Stored data:
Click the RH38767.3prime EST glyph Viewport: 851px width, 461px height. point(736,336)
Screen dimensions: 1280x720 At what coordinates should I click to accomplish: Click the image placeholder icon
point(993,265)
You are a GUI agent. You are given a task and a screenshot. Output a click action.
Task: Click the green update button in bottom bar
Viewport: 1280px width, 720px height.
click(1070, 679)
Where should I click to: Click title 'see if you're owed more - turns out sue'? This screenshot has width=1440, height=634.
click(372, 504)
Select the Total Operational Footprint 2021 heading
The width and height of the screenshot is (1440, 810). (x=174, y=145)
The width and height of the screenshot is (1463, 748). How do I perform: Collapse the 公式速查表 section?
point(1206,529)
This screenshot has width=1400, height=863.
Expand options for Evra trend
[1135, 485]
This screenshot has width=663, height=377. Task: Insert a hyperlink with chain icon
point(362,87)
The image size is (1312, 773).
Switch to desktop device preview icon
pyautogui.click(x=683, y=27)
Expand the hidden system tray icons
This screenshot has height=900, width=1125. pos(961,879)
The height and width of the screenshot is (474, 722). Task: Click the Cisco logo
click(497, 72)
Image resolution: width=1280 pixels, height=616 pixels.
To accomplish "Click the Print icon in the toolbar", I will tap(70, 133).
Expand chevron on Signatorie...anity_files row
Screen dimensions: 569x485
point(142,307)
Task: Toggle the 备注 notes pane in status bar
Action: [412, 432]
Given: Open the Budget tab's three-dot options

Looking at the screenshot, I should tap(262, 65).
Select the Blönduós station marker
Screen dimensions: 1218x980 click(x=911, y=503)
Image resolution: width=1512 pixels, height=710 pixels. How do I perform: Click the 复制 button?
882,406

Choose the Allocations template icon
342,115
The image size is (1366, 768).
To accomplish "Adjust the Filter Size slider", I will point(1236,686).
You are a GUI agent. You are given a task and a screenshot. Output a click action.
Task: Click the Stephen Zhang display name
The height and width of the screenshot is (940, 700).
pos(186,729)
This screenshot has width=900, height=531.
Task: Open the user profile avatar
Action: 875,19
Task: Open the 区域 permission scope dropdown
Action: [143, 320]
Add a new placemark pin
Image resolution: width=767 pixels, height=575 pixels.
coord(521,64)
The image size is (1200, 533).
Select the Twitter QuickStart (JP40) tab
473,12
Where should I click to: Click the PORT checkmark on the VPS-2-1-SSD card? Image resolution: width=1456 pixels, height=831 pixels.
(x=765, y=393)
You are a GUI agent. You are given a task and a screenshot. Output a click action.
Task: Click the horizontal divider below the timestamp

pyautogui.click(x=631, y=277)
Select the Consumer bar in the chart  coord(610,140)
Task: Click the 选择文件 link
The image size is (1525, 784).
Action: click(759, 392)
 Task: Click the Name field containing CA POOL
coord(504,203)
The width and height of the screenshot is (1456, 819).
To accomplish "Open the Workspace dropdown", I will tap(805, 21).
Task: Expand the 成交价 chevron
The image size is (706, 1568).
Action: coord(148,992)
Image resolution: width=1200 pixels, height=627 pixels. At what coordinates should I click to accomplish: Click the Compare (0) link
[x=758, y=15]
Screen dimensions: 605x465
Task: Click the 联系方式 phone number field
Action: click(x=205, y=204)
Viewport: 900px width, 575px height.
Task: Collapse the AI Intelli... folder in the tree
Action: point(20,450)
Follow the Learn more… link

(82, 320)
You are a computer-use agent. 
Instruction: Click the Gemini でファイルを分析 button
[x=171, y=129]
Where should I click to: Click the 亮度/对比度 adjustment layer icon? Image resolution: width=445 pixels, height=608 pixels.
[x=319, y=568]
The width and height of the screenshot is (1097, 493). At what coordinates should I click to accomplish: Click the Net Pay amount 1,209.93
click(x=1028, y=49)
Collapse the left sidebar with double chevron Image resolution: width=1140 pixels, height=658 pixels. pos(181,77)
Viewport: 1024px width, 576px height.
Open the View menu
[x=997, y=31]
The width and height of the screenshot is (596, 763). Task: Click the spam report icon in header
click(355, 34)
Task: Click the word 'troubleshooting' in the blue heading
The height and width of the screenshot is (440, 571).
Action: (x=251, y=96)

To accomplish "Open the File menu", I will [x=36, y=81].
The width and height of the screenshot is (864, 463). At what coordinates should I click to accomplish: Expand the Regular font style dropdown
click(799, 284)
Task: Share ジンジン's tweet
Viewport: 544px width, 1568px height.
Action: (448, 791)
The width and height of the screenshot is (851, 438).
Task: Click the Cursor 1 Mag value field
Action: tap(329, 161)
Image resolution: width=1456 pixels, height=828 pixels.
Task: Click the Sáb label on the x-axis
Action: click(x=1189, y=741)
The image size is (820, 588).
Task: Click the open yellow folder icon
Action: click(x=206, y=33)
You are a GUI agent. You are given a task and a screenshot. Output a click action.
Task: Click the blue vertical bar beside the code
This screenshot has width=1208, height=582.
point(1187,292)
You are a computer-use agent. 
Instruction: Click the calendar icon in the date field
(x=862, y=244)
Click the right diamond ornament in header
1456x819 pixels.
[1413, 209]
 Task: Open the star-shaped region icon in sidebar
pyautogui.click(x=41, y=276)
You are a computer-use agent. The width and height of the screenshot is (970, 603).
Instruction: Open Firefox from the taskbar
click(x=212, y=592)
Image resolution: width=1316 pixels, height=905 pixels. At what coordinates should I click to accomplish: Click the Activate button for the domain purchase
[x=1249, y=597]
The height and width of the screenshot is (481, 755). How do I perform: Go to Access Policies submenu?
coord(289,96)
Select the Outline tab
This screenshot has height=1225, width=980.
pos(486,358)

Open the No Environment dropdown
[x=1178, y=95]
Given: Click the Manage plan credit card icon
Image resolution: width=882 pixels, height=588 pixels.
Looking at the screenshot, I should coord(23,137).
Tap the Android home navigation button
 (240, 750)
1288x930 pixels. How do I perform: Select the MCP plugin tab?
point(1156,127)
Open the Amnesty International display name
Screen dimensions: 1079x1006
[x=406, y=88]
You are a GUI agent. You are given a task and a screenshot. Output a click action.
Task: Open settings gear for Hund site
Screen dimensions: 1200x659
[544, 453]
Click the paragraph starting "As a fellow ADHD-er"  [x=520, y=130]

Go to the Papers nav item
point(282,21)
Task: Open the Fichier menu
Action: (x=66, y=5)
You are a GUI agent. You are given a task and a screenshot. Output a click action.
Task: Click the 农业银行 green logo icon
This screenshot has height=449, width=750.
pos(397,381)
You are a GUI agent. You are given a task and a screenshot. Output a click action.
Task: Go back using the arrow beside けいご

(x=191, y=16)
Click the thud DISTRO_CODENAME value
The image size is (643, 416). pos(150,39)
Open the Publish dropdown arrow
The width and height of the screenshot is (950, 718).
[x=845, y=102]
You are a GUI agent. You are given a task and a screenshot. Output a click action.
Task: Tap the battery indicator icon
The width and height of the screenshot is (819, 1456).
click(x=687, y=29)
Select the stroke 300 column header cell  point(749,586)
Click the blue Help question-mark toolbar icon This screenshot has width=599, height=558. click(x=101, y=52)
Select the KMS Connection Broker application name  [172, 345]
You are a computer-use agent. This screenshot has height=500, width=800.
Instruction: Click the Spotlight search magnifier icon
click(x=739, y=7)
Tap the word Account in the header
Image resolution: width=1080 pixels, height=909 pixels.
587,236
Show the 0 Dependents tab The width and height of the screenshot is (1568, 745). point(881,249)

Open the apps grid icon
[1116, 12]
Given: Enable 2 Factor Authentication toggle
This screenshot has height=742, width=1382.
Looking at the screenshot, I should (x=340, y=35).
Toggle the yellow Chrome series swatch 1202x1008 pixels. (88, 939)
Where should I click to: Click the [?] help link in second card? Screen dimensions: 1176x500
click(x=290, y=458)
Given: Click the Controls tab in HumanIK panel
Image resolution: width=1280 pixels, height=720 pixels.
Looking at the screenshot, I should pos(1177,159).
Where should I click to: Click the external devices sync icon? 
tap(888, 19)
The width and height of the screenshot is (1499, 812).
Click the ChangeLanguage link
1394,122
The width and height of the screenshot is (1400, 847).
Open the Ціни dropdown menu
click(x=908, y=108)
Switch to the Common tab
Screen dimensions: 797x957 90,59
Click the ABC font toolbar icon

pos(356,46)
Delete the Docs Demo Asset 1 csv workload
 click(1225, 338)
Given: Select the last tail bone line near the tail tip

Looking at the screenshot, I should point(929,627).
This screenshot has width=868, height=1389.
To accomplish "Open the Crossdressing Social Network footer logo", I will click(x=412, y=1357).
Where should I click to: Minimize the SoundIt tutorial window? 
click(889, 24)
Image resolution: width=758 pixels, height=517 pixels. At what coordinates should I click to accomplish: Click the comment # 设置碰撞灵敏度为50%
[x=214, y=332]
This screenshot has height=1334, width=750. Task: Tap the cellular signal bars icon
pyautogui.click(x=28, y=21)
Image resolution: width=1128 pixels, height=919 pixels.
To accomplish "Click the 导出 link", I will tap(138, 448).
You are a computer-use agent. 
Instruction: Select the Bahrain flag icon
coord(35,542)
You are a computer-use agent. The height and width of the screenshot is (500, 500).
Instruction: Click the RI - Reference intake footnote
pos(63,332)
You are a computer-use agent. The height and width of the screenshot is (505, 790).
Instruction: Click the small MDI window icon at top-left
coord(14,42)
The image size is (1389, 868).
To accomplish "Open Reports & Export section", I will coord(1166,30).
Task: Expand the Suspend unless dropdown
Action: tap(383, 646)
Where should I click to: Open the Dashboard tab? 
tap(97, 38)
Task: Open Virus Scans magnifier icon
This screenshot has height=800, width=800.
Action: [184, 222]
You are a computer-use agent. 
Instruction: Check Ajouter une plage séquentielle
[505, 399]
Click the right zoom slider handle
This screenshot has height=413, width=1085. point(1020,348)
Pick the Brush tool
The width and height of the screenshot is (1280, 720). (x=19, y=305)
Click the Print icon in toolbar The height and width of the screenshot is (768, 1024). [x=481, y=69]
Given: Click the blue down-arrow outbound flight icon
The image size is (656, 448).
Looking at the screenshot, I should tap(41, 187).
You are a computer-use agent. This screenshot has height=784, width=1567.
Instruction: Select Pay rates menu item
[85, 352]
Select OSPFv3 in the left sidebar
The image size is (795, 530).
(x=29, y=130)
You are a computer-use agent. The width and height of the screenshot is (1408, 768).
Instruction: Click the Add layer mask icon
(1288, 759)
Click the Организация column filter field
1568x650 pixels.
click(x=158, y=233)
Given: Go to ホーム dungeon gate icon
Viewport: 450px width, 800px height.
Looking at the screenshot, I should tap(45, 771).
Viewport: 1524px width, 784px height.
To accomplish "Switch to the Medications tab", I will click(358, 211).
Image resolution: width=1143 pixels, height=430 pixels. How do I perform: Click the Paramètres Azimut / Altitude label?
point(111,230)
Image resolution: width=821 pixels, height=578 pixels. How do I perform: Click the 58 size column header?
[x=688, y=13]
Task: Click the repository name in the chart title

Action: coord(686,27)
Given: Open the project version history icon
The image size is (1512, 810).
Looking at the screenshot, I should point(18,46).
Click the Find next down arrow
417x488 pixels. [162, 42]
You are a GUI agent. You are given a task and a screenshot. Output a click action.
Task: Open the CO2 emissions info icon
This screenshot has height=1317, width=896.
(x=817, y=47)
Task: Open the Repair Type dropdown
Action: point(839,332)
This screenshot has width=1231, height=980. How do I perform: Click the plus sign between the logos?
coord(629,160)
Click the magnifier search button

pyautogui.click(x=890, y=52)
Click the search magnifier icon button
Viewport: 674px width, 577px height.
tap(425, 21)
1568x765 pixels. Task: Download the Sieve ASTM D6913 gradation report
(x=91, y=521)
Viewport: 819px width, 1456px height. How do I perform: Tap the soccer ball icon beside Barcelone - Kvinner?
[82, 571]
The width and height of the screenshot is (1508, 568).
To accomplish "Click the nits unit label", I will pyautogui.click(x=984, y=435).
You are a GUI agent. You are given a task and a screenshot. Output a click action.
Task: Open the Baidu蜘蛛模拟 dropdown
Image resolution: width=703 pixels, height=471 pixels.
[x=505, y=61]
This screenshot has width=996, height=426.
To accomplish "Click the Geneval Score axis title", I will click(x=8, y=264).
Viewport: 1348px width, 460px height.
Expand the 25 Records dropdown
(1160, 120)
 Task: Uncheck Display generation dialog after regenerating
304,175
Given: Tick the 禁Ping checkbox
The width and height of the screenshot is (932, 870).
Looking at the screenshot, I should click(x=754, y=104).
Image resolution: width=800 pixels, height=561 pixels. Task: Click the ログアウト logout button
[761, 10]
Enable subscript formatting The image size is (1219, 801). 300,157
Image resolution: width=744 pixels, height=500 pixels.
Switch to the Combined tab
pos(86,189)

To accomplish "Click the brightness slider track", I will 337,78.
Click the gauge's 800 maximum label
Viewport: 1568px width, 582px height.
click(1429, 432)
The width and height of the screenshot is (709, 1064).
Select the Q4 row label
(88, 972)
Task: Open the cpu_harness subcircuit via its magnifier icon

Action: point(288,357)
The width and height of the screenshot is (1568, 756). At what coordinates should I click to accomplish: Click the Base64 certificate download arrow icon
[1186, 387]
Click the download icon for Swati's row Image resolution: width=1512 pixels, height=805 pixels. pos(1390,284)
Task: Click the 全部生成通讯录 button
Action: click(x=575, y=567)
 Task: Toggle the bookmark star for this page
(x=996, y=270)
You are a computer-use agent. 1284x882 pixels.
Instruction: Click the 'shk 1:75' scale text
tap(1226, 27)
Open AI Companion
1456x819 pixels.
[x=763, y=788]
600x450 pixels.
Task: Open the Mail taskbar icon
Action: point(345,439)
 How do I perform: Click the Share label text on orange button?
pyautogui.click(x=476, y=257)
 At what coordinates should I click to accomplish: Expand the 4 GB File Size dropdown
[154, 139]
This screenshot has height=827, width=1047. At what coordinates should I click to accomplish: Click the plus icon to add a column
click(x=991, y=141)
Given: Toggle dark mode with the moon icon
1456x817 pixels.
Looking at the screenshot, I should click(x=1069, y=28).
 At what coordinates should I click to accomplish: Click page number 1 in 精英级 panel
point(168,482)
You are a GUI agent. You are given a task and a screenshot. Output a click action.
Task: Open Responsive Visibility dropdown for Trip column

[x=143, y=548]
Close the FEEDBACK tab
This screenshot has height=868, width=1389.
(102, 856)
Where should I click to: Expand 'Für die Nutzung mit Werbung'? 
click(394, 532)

Work order: Copy each line above that contains the word "green".

Task result:
Task: Click the green update button in bottom bar
Task: Click the 农业银行 green logo icon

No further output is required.